### Document extract
================

To increase memory density, memory products are conventionally formed as an array structure consisting of a number of single memory cells sharing the same word line (“WL”) and/or the same bit line (“BL”). FIG. 1 depicts a block diagram of an example nonvolatile memory array configured with a plurality of WL pads and BL pads in a direct probing characterization vehicle used for testing purposes according to the prior art. Prior art memory array 100 may be a nonvolatile memory array. In the diagram, prior art memory array 100 is shown comprising a plurality of WLs 102 and a plurality of BLs 104 arranged in a cross-point configuration, wherein each memory cell 106 is located at one of the intersections of the WLs 102 and BLs 104, with a corresponding set of WL pads 103 and BL pads 105 disposed around the periphery of the memory array 100. The WL pads 103 and/or BL pads 105 can be used for receiving a test probe device that can perform testing on the memory cells of the memory array according to one or more testing algorithms as would be appreciated by persons of ordinary skill in the art. In the diagram, the WLs 102 and BLs 104 are directly connected to the probing pads 103 and 105, respectively. Memory array 100 further includes a set of select transistors 107 that are used to gate signals driven out onto the BLs 104 of the array.
To access a specific memory cell, voltage bias levels are applied to the memory cell during an appropriate time period. When this happens, neighboring memory cells that share either the same WL and/or BL are known to suffer unwanted stress conditions. This can disturb the neighboring cells, and in some cases cause the value stored in the memory cell to change to an incorrect value (e.g., the stored bit value in the memory cell can be flipped from a zero to a one or from a one to a zero. Disturbance is the term of art used to describe such unwanted stress conditions from the array structure during operations such as writing data to the memory cells (Program), erasing data (Erase) stored in the memory cells, or reading data (Read) from the memory cells.
Nonvolatile memories such as for example floating gate memories, use high impedance conditions (“Hi-Z”) across the memory cell transistors of the neighboring memory cells to improve immunity to such disturbance. In floating gate memories, Program operations inject electrons from the memory cell transistor bulk or channel into the charge trap layer (floating gate), whereas Erase operations pull electrons out of the charge trap layer back into the bulk (or channel) of the memory cell transistor. The difference between the erased memory cells and erase-inhibited neighboring memory cells is the gate potential of the memory cell transistor.
For example, Flash memory uses a high gate-to-channel (or well or bulk) electric field across the cell transistor of the memory cell to Erase a memory cell or block of cells. After a Program operation the selected memory cells or block of cells should be erased and neighboring memory cells should not be erased. The electric potential gap between the gate and bulk or channel of the cell transistor should be high for the erased memory cells and should be held close to zero volts for the erase-inhibited neighboring memory cells. Therefore, in prior art solutions the operating conditions of the memory cells should be carefully selected to avoid inducing a high electric field in the neighboring memory cells that are not being accessed, but that share either the same WL or BL. This can help prevent the bit values (zero or one) programmed into the neighboring memory cells from being adversely affected during any Program, Erase and/or Read operations.

================

### Records provided
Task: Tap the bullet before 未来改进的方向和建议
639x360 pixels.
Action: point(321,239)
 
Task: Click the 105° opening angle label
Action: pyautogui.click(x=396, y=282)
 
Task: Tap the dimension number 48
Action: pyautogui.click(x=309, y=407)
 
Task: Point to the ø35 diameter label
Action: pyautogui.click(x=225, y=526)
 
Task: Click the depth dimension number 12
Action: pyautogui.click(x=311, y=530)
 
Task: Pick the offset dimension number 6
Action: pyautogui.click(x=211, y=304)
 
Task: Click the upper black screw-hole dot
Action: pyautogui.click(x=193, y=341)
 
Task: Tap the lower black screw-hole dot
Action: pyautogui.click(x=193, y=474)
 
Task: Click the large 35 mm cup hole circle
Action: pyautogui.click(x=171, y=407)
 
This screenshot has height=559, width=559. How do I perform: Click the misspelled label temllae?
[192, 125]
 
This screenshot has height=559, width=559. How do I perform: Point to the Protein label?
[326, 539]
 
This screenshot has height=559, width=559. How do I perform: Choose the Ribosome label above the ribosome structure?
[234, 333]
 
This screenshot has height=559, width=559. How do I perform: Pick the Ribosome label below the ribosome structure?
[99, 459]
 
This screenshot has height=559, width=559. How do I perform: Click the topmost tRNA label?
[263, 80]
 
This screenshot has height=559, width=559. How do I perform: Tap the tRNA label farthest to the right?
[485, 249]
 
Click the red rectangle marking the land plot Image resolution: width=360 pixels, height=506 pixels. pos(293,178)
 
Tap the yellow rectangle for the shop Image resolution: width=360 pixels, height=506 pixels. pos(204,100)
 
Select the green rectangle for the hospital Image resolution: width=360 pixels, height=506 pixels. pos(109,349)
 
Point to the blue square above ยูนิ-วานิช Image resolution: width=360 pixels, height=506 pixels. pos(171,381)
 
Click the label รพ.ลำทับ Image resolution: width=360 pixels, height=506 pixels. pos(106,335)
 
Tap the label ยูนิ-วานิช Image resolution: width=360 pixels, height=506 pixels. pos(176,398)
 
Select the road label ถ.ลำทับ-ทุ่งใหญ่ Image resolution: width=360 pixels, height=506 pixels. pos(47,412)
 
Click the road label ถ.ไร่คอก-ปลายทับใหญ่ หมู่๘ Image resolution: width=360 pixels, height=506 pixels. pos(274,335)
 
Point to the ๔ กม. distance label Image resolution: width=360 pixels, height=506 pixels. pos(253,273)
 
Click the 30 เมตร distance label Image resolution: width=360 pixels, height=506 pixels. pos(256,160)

================

### What to produce
Transcribe the passage of the memory array text starting at "Nonvolatile memories such" and ending at "potential of the memory cell transistor.".

### Written response
Nonvolatile memories such as for example floating gate memories, use high impedance conditions (“Hi-Z”) across the memory cell transistors of the neighboring memory cells to improve immunity to such disturbance. In floating gate memories, Program operations inject electrons from the memory cell transistor bulk or channel into the charge trap layer (floating gate), whereas Erase operations pull electrons out of the charge trap layer back into the bulk (or channel) of the memory cell transistor. The difference between the erased memory cells and erase-inhibited neighboring memory cells is the gate potential of the memory cell transistor.